Gaucín, la bella atalaya del Campo de Gibraltar. El clásico y determinante anticiclón de las Azores.
Europa Sur. 11 de mayo de 2009


Gaucín, uno de los más bellos y pintorescos pueblos de la Serranía de Ronda, tiene mucha historia y monumentos que la atestiguan. Destaca su castillo El Águila, una estratégica atalaya.

 

 

 

En los días de viento de Poniente, libre la Bahía de Algeciras de nubes y brumas, desde el blanco pueblo andaluz de Gaucín, enclavado en una de las culminaciones paisajísticas de la Serranía de Ronda, se divisa la embocadura oriental del Estrecho de Gibraltar, Ceuta, las montañas del norte de Marruecos, el enhiesto Peñón de Gibraltar, la hermosa Bahía de Algeciras con las sierras que la enmarcan, y casi todas las localidades de la comarca.

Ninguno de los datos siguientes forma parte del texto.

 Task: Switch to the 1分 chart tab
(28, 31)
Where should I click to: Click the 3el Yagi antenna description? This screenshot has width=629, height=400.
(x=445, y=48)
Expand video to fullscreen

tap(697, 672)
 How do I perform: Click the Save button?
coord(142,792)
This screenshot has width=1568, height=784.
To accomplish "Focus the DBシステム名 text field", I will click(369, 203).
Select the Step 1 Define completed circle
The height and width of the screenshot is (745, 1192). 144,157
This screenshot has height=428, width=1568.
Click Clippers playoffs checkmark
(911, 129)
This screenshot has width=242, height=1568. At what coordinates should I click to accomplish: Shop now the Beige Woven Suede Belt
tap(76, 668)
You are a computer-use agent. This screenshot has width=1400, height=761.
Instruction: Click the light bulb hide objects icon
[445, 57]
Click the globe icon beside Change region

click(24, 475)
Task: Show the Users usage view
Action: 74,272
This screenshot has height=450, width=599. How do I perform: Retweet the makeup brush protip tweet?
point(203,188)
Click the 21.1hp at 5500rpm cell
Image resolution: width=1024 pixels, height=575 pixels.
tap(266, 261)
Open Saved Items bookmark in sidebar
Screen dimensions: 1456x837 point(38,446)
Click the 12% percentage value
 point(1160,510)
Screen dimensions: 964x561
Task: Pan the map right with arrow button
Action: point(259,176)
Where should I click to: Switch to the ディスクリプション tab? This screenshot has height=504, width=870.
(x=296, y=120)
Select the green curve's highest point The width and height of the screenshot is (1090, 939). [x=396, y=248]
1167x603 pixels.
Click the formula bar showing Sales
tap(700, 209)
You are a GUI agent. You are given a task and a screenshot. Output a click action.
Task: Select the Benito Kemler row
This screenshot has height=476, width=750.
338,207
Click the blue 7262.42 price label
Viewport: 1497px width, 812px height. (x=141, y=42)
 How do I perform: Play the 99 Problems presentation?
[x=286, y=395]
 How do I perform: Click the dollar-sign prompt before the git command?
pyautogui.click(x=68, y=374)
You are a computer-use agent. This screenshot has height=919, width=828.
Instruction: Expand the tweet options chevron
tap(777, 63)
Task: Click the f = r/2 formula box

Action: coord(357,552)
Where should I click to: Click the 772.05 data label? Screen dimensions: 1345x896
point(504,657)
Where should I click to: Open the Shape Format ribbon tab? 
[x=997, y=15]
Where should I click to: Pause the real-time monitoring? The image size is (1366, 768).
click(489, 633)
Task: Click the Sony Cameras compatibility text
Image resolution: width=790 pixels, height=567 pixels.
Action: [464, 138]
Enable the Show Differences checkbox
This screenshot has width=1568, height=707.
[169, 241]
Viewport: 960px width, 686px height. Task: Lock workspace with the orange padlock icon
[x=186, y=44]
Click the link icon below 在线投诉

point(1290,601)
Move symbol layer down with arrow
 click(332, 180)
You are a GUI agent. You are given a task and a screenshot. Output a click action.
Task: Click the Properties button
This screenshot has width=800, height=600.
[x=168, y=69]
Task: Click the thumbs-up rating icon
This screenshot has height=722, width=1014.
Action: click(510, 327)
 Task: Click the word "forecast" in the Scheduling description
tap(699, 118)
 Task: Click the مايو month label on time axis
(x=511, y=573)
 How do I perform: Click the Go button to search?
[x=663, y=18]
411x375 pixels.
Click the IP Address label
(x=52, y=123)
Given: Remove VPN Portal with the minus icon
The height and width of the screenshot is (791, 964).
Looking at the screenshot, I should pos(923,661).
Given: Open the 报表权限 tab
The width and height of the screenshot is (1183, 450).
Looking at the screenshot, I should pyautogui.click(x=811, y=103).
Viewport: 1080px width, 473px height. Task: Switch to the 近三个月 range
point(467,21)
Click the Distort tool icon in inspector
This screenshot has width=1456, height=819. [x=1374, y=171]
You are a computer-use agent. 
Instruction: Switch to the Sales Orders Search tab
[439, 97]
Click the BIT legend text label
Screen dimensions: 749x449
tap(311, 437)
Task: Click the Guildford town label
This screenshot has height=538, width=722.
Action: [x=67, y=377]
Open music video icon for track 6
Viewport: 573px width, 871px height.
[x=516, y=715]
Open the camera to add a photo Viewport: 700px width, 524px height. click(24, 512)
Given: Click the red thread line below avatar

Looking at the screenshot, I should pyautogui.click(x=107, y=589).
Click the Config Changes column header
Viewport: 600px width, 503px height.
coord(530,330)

Gaucín, atalaya privilegiada del Campo de Gibraltar, al que podría pertenecer por razones de proximidad (65 kilómetros desde Algeciras), debido a las penalidades y riesgos del camino ha permanecido aislada durante muchos siglos; incluso ahora no es visitada como merece. Tal era de pésimo el camino de herradura que a finales del siglo XVIII el viaje de Algeciras a Ronda, que ahora, por ferrocarril o carretera, dura unas dos horas, en aquellos tiempos requería dos fechas, a caballo o en traqueteantes carruajes a mitad del camino se hacía de noche y al llegar al pueblo de Gaucín se hacía obligada la parada y fonda. Aquel fue el origen de algunas posadas y de un hotel para viajeros que se llamó entonces Hotel Inglés, ya desaparecido, del que se guarda un curioso libro de visitas, testimonial del paso de viajeros, algunos ilustres y famosos y en su mayoría ingleses, que han dejado menciones de las condiciones del viaje, del miedo a los bandoleros de la Serranía de Ronda, felices de superar la romántica aventura que entonces suponía el viajar.

 

Este hermoso y acogedor pueblo de sugestivo paisaje urbano tiene mucha historia y monumentos que lo atestiguan. Destaca el castillo, una impresionante y estratégica atalaya defensiva llamada El Águila, pues nido de tal soberbia ave parece ser, situado sobre un picacho rocoso de 688 metros de altura sobre el nivel del mar. Gaucín fue conquistada por los cristianos a los musulmanes en 1485, en las postrimerías de la Reconquista. En 1842 el castillo albergaba a 40 soldados y 6 cañones, pero en 1843 el polvorín explotó causando graves destrozos. En tiempos recientes se han realizado importantes obras de acceso que permiten al visitante la oportunidad de rememorar viejas historias y otear tierras y mares de lejanos horizontes.

 

En el recinto del castillo se encuentra una amplia ermita con bóvedas de bellas yeserías. En ella se venera una imagen minúscula pero enorme por la gran devoción que despierta en los gaucileños, la del Niño Jesús de Gaucín. La iglesia, erigida en 1487, ofrece un aspecto monumental. En un lateral de la plaza se encuentra una bella fuente, llamada de Los Seis Caños, del 1628.

 

La falta de terreno llano en tan agreste lugar no ha impedido que acá y allá, por mínimo que sea, haya algún jardín o arbolado, haciendo más gratos los estratégicos miradores en los bordes del entramado de calles que conservan el mismo trazado de remotas épocas históricas. Gaucín, uno de los más bellos pueblos serranos, coronado por el castillo El Águila y mirador privilegiado del Campo de Gibraltar y el Estrecho, tiene merecimientos sobrados para recibir más visitas, hoy día con el cómodo viaje de una hora.

 

Sus empinadas calles no son obstáculo apreciable para perderse el disfrute de tan bello y acogedor pueblo con el reconfortante silencio de sus calles, insólito en las ciudades y, como corresponde a un pueblo serrano, la típica y sustanciosa gastronomía.